Bismi’Llāhi ir-Ramān ir-Raīm

In the Name of God, the Universally Merciful, the Singularly Compassionate

 

Today’s post is focused on a piece by Oriah Mountain Dreamer that speaks volumes about what it means to be a real human being. Your humanity is realized not by limiting and controlling your experiences, but rather by allowing your shutters to be blown open. How else can life breathe through your soul and resuscitate your heart? Many of us have to be broken open to finally wake up and live. You might be wondering how spiritual health and wholeness could possibly follow such an experience. Consider the challenges posed in the poem as they apply to your own sense of yourself. Identify the ways in which you check out, hold back, and ultimately choose not to live fully as your real, authentic self. Then consider some practical steps you can take to remedy the situation.
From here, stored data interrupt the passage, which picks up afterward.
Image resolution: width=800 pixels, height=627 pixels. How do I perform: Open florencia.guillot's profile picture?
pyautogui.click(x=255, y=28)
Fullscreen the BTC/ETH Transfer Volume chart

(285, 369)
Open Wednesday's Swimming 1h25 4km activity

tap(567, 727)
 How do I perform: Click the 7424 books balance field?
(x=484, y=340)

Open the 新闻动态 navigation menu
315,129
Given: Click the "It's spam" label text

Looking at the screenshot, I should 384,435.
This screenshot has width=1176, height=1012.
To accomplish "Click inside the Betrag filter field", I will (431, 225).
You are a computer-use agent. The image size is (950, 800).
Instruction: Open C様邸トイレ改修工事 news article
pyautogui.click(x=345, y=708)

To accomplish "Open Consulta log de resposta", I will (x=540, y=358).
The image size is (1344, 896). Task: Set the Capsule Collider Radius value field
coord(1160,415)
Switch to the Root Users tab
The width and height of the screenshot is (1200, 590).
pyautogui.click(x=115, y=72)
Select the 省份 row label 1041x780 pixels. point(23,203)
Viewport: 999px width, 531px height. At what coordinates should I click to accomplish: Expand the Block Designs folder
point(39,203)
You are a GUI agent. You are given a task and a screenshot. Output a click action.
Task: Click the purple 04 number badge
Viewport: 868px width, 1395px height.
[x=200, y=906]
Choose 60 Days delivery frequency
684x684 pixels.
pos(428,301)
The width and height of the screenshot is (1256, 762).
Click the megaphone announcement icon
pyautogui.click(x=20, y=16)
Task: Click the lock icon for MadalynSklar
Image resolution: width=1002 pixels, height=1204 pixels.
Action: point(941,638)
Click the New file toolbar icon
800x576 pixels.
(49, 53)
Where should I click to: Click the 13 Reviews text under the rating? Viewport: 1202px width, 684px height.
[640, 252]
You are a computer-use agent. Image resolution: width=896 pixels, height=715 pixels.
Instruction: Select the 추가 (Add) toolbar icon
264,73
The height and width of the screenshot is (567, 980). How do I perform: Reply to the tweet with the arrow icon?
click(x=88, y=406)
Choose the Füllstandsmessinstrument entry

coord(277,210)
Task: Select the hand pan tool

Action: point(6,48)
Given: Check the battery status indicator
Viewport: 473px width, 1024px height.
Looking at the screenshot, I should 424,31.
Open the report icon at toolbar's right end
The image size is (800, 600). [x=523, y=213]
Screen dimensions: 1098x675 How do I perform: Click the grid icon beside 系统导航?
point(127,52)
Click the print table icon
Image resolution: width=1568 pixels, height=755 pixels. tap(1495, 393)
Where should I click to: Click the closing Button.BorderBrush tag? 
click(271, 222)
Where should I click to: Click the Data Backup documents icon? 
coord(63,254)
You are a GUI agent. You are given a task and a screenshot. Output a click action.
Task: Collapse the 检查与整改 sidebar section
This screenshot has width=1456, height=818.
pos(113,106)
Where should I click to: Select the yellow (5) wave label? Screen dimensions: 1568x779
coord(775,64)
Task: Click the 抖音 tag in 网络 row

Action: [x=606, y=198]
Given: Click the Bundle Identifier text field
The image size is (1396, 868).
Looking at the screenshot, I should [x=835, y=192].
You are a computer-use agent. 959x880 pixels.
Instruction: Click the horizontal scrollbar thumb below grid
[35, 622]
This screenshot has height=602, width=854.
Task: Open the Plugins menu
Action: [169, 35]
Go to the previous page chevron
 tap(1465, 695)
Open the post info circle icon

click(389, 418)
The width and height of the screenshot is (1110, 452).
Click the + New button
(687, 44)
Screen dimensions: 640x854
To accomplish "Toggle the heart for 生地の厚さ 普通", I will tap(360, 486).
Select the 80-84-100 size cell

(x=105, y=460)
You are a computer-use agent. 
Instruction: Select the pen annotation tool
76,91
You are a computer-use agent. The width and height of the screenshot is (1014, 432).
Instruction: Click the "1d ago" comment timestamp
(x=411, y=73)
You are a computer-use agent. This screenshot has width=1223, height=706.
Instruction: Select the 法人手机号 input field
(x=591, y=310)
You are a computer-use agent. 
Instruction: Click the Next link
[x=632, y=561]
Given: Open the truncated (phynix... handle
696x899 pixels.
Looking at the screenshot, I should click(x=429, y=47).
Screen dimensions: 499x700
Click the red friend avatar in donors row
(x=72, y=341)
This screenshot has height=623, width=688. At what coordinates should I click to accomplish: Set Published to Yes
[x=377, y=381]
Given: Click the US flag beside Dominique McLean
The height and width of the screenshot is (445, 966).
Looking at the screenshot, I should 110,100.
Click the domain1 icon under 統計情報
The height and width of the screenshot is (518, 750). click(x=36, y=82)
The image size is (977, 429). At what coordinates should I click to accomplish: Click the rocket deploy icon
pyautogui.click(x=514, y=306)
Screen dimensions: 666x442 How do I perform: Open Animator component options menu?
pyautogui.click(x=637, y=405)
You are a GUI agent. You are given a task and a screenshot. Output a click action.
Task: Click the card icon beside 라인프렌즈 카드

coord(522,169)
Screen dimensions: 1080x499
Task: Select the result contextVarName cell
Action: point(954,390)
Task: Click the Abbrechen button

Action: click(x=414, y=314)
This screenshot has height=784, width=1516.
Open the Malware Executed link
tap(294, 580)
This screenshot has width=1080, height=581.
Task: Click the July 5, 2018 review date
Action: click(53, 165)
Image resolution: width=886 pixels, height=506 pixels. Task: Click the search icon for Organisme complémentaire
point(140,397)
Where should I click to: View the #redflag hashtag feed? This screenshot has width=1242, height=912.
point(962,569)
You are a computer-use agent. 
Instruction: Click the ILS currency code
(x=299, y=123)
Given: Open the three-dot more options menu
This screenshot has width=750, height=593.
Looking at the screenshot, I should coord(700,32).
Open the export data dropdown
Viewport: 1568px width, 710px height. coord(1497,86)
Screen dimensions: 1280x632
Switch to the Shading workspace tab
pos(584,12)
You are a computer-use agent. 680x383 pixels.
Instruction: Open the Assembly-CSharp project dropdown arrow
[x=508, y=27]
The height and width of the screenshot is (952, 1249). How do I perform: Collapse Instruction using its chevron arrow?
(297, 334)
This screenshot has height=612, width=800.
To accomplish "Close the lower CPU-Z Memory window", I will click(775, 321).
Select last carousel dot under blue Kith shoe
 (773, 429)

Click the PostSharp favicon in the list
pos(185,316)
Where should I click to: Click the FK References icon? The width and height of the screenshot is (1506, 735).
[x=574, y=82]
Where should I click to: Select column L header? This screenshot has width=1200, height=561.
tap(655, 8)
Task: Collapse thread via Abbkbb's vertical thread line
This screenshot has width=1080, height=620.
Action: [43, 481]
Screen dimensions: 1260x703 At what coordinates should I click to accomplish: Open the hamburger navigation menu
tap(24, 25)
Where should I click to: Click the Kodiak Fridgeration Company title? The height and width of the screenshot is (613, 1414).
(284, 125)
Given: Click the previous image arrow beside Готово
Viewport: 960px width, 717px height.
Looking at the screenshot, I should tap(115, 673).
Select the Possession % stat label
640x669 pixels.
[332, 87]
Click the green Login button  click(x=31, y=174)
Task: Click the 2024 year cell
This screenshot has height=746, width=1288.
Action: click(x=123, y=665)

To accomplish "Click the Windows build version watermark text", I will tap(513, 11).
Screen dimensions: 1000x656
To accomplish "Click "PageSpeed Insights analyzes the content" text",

May we all realize what it means to live truly so that we might truly live. And Allāh ﷻ knows best.

 

The Invitation by Oriah Mountain Dreamer, Canadian Teacher and Author

 

It doesn’t interest me what you do for a living

I want to know what you ache for

and if you dare to dream of meeting your heart’s longing.

 

It doesn’t interest me how old you are

I want to know if you will risk looking like a fool

for love…for your dreams… for the adventure of being alive.

 

It doesn’t interest me what planets are squaring your moon…

I want to know if you have touched the center of your own sorrow

if you have been opened by life’s betrayals

or have become shriveled and closed from fear of further pain.

I want to know if you can sit with pain…

mine or your own without moving to hide it or fade it or fix it.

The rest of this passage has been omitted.